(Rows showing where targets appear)
------

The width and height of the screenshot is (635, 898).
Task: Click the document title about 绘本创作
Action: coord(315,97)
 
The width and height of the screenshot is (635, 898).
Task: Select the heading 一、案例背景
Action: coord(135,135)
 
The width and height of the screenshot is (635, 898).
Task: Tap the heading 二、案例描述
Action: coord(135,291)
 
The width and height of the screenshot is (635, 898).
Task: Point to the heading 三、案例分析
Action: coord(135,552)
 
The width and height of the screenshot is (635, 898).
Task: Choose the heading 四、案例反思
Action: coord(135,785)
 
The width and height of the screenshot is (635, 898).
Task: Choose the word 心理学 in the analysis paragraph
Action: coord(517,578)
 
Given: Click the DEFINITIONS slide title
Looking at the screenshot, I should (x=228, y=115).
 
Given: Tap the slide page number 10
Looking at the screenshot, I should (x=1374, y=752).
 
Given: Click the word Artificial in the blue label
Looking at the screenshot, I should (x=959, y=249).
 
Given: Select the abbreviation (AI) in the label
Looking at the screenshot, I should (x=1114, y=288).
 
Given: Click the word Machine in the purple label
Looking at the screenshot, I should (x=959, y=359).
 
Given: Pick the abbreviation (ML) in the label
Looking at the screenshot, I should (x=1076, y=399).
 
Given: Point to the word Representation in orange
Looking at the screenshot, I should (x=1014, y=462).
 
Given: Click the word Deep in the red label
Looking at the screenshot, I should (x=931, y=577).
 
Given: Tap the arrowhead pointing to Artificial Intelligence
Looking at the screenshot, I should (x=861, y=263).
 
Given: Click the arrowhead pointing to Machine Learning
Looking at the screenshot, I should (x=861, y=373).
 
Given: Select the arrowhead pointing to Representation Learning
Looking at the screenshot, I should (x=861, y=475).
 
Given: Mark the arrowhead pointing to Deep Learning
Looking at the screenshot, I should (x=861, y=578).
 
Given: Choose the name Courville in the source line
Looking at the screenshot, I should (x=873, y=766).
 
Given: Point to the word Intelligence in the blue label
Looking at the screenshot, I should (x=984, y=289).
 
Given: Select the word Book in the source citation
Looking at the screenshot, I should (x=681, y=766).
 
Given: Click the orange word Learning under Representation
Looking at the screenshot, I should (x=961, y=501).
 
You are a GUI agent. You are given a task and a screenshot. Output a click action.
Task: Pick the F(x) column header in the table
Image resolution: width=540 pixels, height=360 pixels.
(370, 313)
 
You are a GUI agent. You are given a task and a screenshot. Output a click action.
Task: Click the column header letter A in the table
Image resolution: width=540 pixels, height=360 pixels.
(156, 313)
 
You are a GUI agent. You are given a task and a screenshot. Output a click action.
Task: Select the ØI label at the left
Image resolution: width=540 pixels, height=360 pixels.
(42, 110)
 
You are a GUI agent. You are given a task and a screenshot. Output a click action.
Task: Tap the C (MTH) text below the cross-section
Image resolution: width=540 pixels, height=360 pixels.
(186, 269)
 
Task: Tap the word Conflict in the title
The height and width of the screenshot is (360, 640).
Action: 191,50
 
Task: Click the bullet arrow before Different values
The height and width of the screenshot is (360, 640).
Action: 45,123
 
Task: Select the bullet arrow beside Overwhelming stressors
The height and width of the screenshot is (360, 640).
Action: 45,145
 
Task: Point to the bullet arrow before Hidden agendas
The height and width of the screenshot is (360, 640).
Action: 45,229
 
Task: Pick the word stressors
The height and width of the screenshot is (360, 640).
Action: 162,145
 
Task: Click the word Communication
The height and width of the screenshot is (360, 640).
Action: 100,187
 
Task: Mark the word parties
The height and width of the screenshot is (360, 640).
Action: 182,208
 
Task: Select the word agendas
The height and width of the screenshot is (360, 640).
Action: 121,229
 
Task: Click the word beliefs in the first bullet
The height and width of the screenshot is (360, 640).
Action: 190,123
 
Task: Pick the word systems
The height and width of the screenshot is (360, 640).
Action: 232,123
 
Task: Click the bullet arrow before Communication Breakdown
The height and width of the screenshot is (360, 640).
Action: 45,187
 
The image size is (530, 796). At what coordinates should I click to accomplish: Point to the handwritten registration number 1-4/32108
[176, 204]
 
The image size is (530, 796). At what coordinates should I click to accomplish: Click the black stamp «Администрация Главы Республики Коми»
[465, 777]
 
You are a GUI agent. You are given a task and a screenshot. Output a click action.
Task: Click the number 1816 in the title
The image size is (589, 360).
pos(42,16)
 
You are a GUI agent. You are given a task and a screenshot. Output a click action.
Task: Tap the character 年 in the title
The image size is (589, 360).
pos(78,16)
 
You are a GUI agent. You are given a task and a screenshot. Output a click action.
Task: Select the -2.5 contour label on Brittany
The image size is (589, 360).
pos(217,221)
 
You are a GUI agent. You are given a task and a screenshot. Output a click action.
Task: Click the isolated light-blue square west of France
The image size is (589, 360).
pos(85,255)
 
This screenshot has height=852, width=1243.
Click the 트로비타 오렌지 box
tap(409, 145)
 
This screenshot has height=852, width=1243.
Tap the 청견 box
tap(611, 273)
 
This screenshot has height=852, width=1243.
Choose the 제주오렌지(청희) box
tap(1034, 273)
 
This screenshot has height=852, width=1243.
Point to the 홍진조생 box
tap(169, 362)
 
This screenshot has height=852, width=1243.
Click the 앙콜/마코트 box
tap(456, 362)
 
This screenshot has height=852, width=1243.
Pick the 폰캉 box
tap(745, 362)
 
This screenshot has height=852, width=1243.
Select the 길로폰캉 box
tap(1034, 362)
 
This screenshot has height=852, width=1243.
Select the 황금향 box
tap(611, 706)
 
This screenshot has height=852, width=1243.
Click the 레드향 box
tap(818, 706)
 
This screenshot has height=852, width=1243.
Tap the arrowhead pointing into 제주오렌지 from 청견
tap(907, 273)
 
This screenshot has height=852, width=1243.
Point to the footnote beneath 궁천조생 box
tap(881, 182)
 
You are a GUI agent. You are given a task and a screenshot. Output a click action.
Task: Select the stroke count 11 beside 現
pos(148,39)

------

EXERCISE DESCRIPTION
Lay out every line of the items above as a JSON list of strings, one string per line, and leave out the blank lines.

RIGHT ANSWER
[
  "The width and height of the screenshot is (635, 898).",
  "Task: Click the document title about 绘本创作",
  "Action: coord(315,97)",
  "The width and height of the screenshot is (635, 898).",
  "Task: Select the heading 一、案例背景",
  "Action: coord(135,135)",
  "The width and height of the screenshot is (635, 898).",
  "Task: Tap the heading 二、案例描述",
  "Action: coord(135,291)",
  "The width and height of the screenshot is (635, 898).",
  "Task: Point to the heading 三、案例分析",
  "Action: coord(135,552)",
  "The width and height of the screenshot is (635, 898).",
  "Task: Choose the heading 四、案例反思",
  "Action: coord(135,785)",
  "The width and height of the screenshot is (635, 898).",
  "Task: Choose the word 心理学 in the analysis paragraph",
  "Action: coord(517,578)",
  "Given: Click the DEFINITIONS slide title",
  "Looking at the screenshot, I should (x=228, y=115).",
  "Given: Tap the slide page number 10",
  "Looking at the screenshot, I should (x=1374, y=752).",
  "Given: Click the word Artificial in the blue label",
  "Looking at the screenshot, I should (x=959, y=249).",
  "Given: Select the abbreviation (AI) in the label",
  "Looking at the screenshot, I should (x=1114, y=288).",
  "Given: Click the word Machine in the purple label",
  "Looking at the screenshot, I should (x=959, y=359).",
  "Given: Pick the abbreviation (ML) in the label",
  "Looking at the screenshot, I should (x=1076, y=399).",
  "Given: Point to the word Representation in orange",
  "Looking at the screenshot, I should (x=1014, y=462).",
  "Given: Click the word Deep in the red label",
  "Looking at the screenshot, I should (x=931, y=577).",
  "Given: Tap the arrowhead pointing to Artificial Intelligence",
  "Looking at the screenshot, I should (x=861, y=263).",
  "Given: Click the arrowhead pointing to Machine Learning",
  "Looking at the screenshot, I should (x=861, y=373).",
  "Given: Select the arrowhead pointing to Representation Learning",
  "Looking at the screenshot, I should (x=861, y=475).",
  "Given: Mark the arrowhead pointing to Deep Learning",
  "Looking at the screenshot, I should (x=861, y=578).",
  "Given: Choose the name Courville in the source line",
  "Looking at the screenshot, I should (x=873, y=766).",
  "Given: Point to the word Intelligence in the blue label",
  "Looking at the screenshot, I should (x=984, y=289).",
  "Given: Select the word Book in the source citation",
  "Looking at the screenshot, I should (x=681, y=766).",
  "Given: Click the orange word Learning under Representation",
  "Looking at the screenshot, I should (x=961, y=501).",
  "You are a GUI agent. You are given a task and a screenshot. Output a click action.",
  "Task: Pick the F(x) column header in the table",
  "Image resolution: width=540 pixels, height=360 pixels.",
  "(370, 313)",
  "You are a GUI agent. You are given a task and a screenshot. Output a click action.",
  "Task: Click the column header letter A in the table",
  "Image resolution: width=540 pixels, height=360 pixels.",
  "(156, 313)",
  "You are a GUI agent. You are given a task and a screenshot. Output a click action.",
  "Task: Select the ØI label at the left",
  "Image resolution: width=540 pixels, height=360 pixels.",
  "(42, 110)",
  "You are a GUI agent. You are given a task and a screenshot. Output a click action.",
  "Task: Tap the C (MTH) text below the cross-section",
  "Image resolution: width=540 pixels, height=360 pixels.",
  "(186, 269)",
  "Task: Tap the word Conflict in the title",
  "The height and width of the screenshot is (360, 640).",
  "Action: 191,50",
  "Task: Click the bullet arrow before Different values",
  "The height and width of the screenshot is (360, 640).",
  "Action: 45,123",
  "Task: Select the bullet arrow beside Overwhelming stressors",
  "The height and width of the screenshot is (360, 640).",
  "Action: 45,145",
  "Task: Point to the bullet arrow before Hidden agendas",
  "The height and width of the screenshot is (360, 640).",
  "Action: 45,229",
  "Task: Pick the word stressors",
  "The height and width of the screenshot is (360, 640).",
  "Action: 162,145",
  "Task: Click the word Communication",
  "The height and width of the screenshot is (360, 640).",
  "Action: 100,187",
  "Task: Mark the word parties",
  "The height and width of the screenshot is (360, 640).",
  "Action: 182,208",
  "Task: Select the word agendas",
  "The height and width of the screenshot is (360, 640).",
  "Action: 121,229",
  "Task: Click the word beliefs in the first bullet",
  "The height and width of the screenshot is (360, 640).",
  "Action: 190,123",
  "Task: Pick the word systems",
  "The height and width of the screenshot is (360, 640).",
  "Action: 232,123",
  "Task: Click the bullet arrow before Communication Breakdown",
  "The height and width of the screenshot is (360, 640).",
  "Action: 45,187",
  "The image size is (530, 796). At what coordinates should I click to accomplish: Point to the handwritten registration number 1-4/32108",
  "[176, 204]",
  "The image size is (530, 796). At what coordinates should I click to accomplish: Click the black stamp «Администрация Главы Республики Коми»",
  "[465, 777]",
  "You are a GUI agent. You are given a task and a screenshot. Output a click action.",
  "Task: Click the number 1816 in the title",
  "The image size is (589, 360).",
  "pos(42,16)",
  "You are a GUI agent. You are given a task and a screenshot. Output a click action.",
  "Task: Tap the character 年 in the title",
  "The image size is (589, 360).",
  "pos(78,16)",
  "You are a GUI agent. You are given a task and a screenshot. Output a click action.",
  "Task: Select the -2.5 contour label on Brittany",
  "The image size is (589, 360).",
  "pos(217,221)",
  "You are a GUI agent. You are given a task and a screenshot. Output a click action.",
  "Task: Click the isolated light-blue square west of France",
  "The image size is (589, 360).",
  "pos(85,255)",
  "This screenshot has height=852, width=1243.",
  "Click the 트로비타 오렌지 box",
  "tap(409, 145)",
  "This screenshot has height=852, width=1243.",
  "Tap the 청견 box",
  "tap(611, 273)",
  "This screenshot has height=852, width=1243.",
  "Choose the 제주오렌지(청희) box",
  "tap(1034, 273)",
  "This screenshot has height=852, width=1243.",
  "Point to the 홍진조생 box",
  "tap(169, 362)",
  "This screenshot has height=852, width=1243.",
  "Click the 앙콜/마코트 box",
  "tap(456, 362)",
  "This screenshot has height=852, width=1243.",
  "Pick the 폰캉 box",
  "tap(745, 362)",
  "This screenshot has height=852, width=1243.",
  "Select the 길로폰캉 box",
  "tap(1034, 362)",
  "This screenshot has height=852, width=1243.",
  "Select the 황금향 box",
  "tap(611, 706)",
  "This screenshot has height=852, width=1243.",
  "Click the 레드향 box",
  "tap(818, 706)",
  "This screenshot has height=852, width=1243.",
  "Tap the arrowhead pointing into 제주오렌지 from 청견",
  "tap(907, 273)",
  "This screenshot has height=852, width=1243.",
  "Point to the footnote beneath 궁천조생 box",
  "tap(881, 182)",
  "You are a GUI agent. You are given a task and a screenshot. Output a click action.",
  "Task: Select the stroke count 11 beside 現",
  "pos(148,39)"
]